### Record extracts
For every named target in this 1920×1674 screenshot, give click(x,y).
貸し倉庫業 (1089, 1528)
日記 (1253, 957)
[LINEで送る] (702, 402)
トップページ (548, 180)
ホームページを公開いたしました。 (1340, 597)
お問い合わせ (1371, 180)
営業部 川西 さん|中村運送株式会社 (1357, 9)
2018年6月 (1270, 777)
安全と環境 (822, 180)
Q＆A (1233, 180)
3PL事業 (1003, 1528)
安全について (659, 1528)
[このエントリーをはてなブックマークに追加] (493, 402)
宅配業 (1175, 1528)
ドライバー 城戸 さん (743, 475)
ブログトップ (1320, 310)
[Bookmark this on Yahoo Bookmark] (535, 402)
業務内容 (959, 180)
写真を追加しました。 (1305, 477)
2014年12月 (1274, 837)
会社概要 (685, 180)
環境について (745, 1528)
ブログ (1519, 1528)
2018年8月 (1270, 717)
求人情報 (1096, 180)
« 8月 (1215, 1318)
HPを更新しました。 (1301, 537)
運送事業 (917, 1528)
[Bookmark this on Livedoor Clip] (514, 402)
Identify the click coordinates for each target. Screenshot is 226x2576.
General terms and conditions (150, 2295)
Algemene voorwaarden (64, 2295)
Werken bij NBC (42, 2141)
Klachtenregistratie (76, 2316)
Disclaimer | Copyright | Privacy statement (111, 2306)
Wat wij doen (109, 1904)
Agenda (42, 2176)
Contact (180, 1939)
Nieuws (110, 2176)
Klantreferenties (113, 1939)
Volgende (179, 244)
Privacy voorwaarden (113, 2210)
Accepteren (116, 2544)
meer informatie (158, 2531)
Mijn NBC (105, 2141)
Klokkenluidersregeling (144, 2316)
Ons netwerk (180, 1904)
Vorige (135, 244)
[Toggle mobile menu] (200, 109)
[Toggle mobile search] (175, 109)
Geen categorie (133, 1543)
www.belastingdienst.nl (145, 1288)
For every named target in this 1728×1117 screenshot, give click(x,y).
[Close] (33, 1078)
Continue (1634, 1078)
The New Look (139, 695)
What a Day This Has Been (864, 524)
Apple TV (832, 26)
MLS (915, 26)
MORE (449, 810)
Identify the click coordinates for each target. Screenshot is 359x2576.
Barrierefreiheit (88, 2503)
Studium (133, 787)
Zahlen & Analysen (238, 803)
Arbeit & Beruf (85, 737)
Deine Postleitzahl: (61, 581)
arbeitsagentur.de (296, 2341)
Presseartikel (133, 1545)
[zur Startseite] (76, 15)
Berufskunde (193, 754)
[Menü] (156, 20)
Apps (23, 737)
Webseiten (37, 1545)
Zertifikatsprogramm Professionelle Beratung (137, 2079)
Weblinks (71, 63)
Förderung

### What is being asked
Each line from the top of the records through the one with "What a Day This Has Been (864, 524)" should be returned exactly. Leave out everything else.

### Exercise result
For every named target in this 1920×1674 screenshot, give click(x,y).
貸し倉庫業 (1089, 1528)
日記 (1253, 957)
[LINEで送る] (702, 402)
トップページ (548, 180)
ホームページを公開いたしました。 (1340, 597)
お問い合わせ (1371, 180)
営業部 川西 さん|中村運送株式会社 (1357, 9)
2018年6月 (1270, 777)
安全と環境 (822, 180)
Q＆A (1233, 180)
3PL事業 (1003, 1528)
安全について (659, 1528)
[このエントリーをはてなブックマークに追加] (493, 402)
宅配業 (1175, 1528)
ドライバー 城戸 さん (743, 475)
ブログトップ (1320, 310)
[Bookmark this on Yahoo Bookmark] (535, 402)
業務内容 (959, 180)
写真を追加しました。 (1305, 477)
2014年12月 (1274, 837)
会社概要 (685, 180)
環境について (745, 1528)
ブログ (1519, 1528)
2018年8月 (1270, 717)
求人情報 (1096, 180)
« 8月 (1215, 1318)
HPを更新しました。 (1301, 537)
運送事業 (917, 1528)
[Bookmark this on Livedoor Clip] (514, 402)
Identify the click coordinates for each target. Screenshot is 226x2576.
General terms and conditions (150, 2295)
Algemene voorwaarden (64, 2295)
Werken bij NBC (42, 2141)
Klachtenregistratie (76, 2316)
Disclaimer | Copyright | Privacy statement (111, 2306)
Wat wij doen (109, 1904)
Agenda (42, 2176)
Contact (180, 1939)
Nieuws (110, 2176)
Klantreferenties (113, 1939)
Volgende (179, 244)
Privacy voorwaarden (113, 2210)
Accepteren (116, 2544)
meer informatie (158, 2531)
Mijn NBC (105, 2141)
Klokkenluidersregeling (144, 2316)
Ons netwerk (180, 1904)
Vorige (135, 244)
[Toggle mobile menu] (200, 109)
[Toggle mobile search] (175, 109)
Geen categorie (133, 1543)
www.belastingdienst.nl (145, 1288)
For every named target in this 1728×1117 screenshot, give click(x,y).
[Close] (33, 1078)
Continue (1634, 1078)
The New Look (139, 695)
What a Day This Has Been (864, 524)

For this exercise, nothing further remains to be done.